Baca Juga: Pertamina Komit Cetak Pembalap Muda di Mandalika Racing Series 2026
Selain penyesuaian jadwal, putaran kedua MRS 2026 yang tengah bergulir di Sirkuit Internasional Mandalika juga mulai menerapkan regulasi ketat. Aturan baru ini mengacu langsung pada standar Federasi Balap Motor Dunia (FIM) demi mendongkrak kesiapan mental dan teknis pembalap menuju panggung internasional.
Pada putaran kedua ini, tercatat 106 starter ikut ambil bagian. Mereka tersebar di empat kelas kejurnas dan dua kelas supporting race. Menurut Arif, penerapan aturan standar FIM sangat krusial. Sebab, banyak pembalap muda jebolan MRS kini mulai menembus kompetisi global. Seperti Veda Ega Pratama, Arai Agaska, dan Reykat Yusuf Fadillah (Ramadifa).
“Beberapa pembalap Indonesia sudah mulai mengikuti balapan internasional, sehingga dianggap perlu untuk memberikan regulasi berdasarkan standar FIM. Dengan dibiasakan menggunakan aturan FIM, maka pembalap akan lebih mudah beradaptasi,” kata Arif.
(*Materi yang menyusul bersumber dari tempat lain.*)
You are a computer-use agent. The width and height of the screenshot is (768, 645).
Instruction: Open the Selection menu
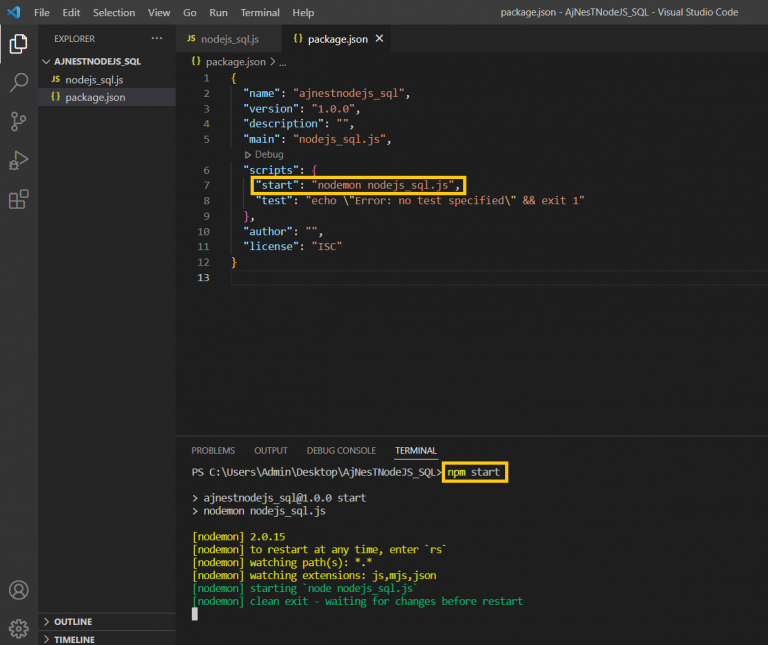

Beberapa aturan baru berstandar dunia mulai diadopsi pada putaran ini. Salah satunya sanksi jump start. Pembalap yang melakukan pelanggaran jump start langsung dikenakan sanksi dua kali long lap penalty.
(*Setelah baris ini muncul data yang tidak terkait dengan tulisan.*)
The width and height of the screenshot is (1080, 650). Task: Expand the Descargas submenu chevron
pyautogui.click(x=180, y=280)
Baca Juga: Adu Nyali di Aspal Mandalika: 106 Starter Siap Menggila, Kelas Junior Jadi Magnet Baru
Aturan lain menyangkut kerusakan motor saat kualifikasi. Jika motor mengalami kerusakan saat kualifikasi, pembalap wajib melapor ke Race Direction. Konsekuensinya, pembalap harus memulai balapan dari area pit.
Regulasi juga mengatur etika di area pit. Salah satunya larangan keras merokok di sekitar pit lane.
Arif memuji kedisiplinan para pembalap yang dinilai sangat patuh terhadap regulasi baru itu. Ia juga menegaskan, Sirkuit Mandalika sudah sangat siap memfasilitasi aturan ketat ini. Baik dari sisi teknis maupun pelaksanaan di lapangan.